In September, Havanans venerate three virgins: on September 7 the Regla virgin; the following day the Virgin of the Charity of Cobre, and the Merced virgin on the 24th. Regla and Charity are mixed race, and one of them, Our Lady of Charity of Cobre, is the Patron Saint of Cuba.

Rain or shine, Havanans gather on September 8 at the church that bears her name, a construction from the 19th century, painted white and yellow. For some time, a procession passes through the streets outside on this day.

The temple is located in Los Sitios, a neighborhood of poor, black, marginal people in Central Havana. It is a few miles around and from everywhere you can see overflowing trash containers, sewage running in torrents, and a frightening odor of shit that emerges from the cracked and filthy tenements.

The area is one of the most densely populated in the city. In miserable shacks, and high houses propped up on stilts with twisted iron balconies, innumerable families live crowded together, many consisting of “Palestinians,” citizens who come fleeing the extreme calamities of the Eastern provinces.

Almost all are living in Havana illegally. On the day of Cachita, as Cubans call their patron saint, the easterners carry the devotees in their bike-taxis. And they charge double. And they aren’t the only ones making a killing. One woman in dark glasses reads the cards for one convertible peso (less than a dollar). Other neighbors sell roasted peanuts, homemade candy, and bread with thin slices of ham and cheese.

With so many people crowded together the “choros” (pickpockets) take advantage of the least chance to grab a wallet from a pants pocket or a backpack, looking for money or anything of value. A black-haired young woman flies into a rage at an older man who for some time, according to her, had been pressing his penis into her ample buttocks. She threatens to call the police and the guy disappears.

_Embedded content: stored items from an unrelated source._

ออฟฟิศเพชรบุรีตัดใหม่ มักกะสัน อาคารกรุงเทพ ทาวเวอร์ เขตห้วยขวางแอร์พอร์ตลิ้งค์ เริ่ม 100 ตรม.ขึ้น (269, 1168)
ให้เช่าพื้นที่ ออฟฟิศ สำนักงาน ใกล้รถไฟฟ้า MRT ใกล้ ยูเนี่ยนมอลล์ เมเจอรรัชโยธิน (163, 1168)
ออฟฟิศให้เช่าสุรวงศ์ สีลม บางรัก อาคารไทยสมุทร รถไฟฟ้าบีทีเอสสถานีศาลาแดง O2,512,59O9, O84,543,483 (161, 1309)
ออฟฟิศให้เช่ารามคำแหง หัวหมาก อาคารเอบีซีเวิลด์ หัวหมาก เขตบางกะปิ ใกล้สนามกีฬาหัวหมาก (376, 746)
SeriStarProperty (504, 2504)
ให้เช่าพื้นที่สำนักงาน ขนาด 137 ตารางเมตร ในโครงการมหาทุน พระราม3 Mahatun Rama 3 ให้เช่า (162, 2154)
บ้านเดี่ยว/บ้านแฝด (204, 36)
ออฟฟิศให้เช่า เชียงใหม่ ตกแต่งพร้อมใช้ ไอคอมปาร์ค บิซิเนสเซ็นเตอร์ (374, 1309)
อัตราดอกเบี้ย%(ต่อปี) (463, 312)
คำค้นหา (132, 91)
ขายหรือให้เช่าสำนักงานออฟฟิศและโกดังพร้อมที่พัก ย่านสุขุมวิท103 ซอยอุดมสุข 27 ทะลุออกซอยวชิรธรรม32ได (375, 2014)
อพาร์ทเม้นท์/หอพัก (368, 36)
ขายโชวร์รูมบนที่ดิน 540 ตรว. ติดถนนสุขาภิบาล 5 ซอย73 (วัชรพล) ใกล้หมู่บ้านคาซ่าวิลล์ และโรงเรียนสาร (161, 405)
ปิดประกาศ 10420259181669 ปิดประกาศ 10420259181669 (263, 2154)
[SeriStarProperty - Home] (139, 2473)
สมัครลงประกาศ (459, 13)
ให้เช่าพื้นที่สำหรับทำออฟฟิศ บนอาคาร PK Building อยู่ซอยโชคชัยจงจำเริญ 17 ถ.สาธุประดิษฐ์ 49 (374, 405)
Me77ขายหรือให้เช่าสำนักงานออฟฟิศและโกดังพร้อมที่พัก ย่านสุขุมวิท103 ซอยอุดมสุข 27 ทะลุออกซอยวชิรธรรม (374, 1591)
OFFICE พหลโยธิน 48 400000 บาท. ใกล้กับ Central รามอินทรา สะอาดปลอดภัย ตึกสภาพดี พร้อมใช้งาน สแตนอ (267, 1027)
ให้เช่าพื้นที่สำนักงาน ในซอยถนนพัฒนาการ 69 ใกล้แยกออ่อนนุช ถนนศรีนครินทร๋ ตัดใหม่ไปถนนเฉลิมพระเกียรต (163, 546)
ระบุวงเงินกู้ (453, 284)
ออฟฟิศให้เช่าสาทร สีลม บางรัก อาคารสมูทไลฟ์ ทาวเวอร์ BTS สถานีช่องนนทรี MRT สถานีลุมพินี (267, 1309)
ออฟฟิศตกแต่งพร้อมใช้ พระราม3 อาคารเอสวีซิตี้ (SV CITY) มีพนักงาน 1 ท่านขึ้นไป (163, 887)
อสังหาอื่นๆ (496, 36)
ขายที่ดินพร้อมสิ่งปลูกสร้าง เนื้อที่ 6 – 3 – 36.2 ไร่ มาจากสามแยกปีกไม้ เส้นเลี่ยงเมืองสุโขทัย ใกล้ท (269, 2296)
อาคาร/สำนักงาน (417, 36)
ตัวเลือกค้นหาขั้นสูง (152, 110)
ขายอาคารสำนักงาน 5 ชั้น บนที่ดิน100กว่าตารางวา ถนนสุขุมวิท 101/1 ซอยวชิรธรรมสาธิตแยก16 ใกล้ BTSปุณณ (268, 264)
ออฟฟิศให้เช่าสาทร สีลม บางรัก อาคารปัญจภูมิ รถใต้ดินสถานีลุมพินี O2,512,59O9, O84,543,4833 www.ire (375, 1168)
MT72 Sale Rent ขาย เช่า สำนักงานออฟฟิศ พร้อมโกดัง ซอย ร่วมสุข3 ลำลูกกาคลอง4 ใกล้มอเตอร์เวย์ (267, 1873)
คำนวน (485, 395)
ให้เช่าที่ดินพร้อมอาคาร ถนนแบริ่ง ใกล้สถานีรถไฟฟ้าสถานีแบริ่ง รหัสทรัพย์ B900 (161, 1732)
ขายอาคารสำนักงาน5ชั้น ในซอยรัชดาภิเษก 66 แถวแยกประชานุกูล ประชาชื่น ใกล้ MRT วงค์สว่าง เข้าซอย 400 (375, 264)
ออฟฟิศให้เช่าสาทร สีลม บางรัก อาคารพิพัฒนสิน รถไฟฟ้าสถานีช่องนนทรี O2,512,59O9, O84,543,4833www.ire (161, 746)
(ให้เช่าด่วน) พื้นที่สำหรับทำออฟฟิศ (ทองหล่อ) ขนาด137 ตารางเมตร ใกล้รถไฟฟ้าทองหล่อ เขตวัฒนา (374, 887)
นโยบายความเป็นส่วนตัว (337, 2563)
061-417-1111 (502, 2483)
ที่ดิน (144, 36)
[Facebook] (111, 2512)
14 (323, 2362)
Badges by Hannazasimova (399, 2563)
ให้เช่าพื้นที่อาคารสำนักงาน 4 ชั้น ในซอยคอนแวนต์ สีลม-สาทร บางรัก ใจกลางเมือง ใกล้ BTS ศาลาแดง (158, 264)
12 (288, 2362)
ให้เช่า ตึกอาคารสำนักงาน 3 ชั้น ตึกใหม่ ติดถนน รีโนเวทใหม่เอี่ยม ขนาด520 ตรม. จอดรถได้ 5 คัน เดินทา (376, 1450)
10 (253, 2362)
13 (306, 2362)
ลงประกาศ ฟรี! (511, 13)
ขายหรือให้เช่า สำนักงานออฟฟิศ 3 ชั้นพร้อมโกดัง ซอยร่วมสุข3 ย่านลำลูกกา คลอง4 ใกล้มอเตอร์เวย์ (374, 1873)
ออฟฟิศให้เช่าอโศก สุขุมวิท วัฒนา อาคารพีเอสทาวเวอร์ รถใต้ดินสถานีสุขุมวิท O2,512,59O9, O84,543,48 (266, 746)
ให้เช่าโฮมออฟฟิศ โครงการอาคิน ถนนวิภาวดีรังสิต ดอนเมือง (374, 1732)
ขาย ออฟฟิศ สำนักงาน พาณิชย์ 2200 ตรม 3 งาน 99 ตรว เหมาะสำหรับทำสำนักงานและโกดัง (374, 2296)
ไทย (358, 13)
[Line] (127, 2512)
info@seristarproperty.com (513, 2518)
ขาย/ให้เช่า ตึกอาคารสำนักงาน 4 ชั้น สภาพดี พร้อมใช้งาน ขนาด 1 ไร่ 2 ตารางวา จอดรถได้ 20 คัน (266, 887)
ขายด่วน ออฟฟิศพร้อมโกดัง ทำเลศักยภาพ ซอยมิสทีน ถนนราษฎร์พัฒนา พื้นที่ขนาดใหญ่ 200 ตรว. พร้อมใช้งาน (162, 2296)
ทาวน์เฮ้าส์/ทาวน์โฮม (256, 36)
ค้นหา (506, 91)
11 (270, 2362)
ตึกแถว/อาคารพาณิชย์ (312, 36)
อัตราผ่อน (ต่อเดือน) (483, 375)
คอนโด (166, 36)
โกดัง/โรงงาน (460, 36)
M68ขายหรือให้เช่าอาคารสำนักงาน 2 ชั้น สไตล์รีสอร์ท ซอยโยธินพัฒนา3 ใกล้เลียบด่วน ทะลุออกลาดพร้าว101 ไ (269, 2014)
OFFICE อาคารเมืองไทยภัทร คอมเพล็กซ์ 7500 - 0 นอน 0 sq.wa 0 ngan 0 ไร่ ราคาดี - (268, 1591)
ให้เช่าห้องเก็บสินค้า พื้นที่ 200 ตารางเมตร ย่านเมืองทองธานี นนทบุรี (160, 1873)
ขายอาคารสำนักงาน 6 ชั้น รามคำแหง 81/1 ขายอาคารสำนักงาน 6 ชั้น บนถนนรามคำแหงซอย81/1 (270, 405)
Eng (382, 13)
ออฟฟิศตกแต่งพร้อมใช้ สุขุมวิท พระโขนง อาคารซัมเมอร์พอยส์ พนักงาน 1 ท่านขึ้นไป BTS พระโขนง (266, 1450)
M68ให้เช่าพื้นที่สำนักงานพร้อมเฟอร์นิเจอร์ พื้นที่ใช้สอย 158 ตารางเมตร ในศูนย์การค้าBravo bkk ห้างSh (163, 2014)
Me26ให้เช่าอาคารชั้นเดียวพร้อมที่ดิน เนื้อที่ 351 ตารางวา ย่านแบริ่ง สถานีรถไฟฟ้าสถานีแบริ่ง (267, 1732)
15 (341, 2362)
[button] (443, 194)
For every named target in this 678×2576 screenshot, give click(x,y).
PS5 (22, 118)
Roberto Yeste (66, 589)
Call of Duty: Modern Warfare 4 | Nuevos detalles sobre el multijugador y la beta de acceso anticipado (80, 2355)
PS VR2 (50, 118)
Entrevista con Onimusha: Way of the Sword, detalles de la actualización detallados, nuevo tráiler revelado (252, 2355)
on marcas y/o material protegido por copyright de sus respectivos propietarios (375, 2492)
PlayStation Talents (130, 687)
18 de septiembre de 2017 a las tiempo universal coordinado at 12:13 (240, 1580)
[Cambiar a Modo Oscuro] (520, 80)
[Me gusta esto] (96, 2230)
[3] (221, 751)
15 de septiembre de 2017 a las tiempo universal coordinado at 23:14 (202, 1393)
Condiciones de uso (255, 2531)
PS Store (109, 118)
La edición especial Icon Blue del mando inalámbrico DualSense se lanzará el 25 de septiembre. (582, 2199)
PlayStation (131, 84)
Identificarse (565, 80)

The police, of course, flood the area around the church. The State Security agents keep their distance with their short hair, Motorola cell phones and Suzuki motorcycles.

Tourists usually show up with video cameras. A well-built black boy hugs his Spanish girlfriend. Hookers dressed in the latest styles try to make it inside the church to put a roll of coins on the altar.

The priest announces that the procession is starting. The figure of the virgin is taken out in a class case and mounted on a convertible car.

The crowd starts to move. Some are praying and some are drinking rum and beer. Others eat peanuts and chew gum. They take photos and record videos. Although perhaps only once in their lives, Cubans go to this church to pay tribute to Cachita. It doesn’t matter that her Havana temple is surrounded by poverty.

Fortunately, her real home, in the Cobre Sanctuary, in Santiago de Cuba, is located on a beautiful place surrounded by mountains.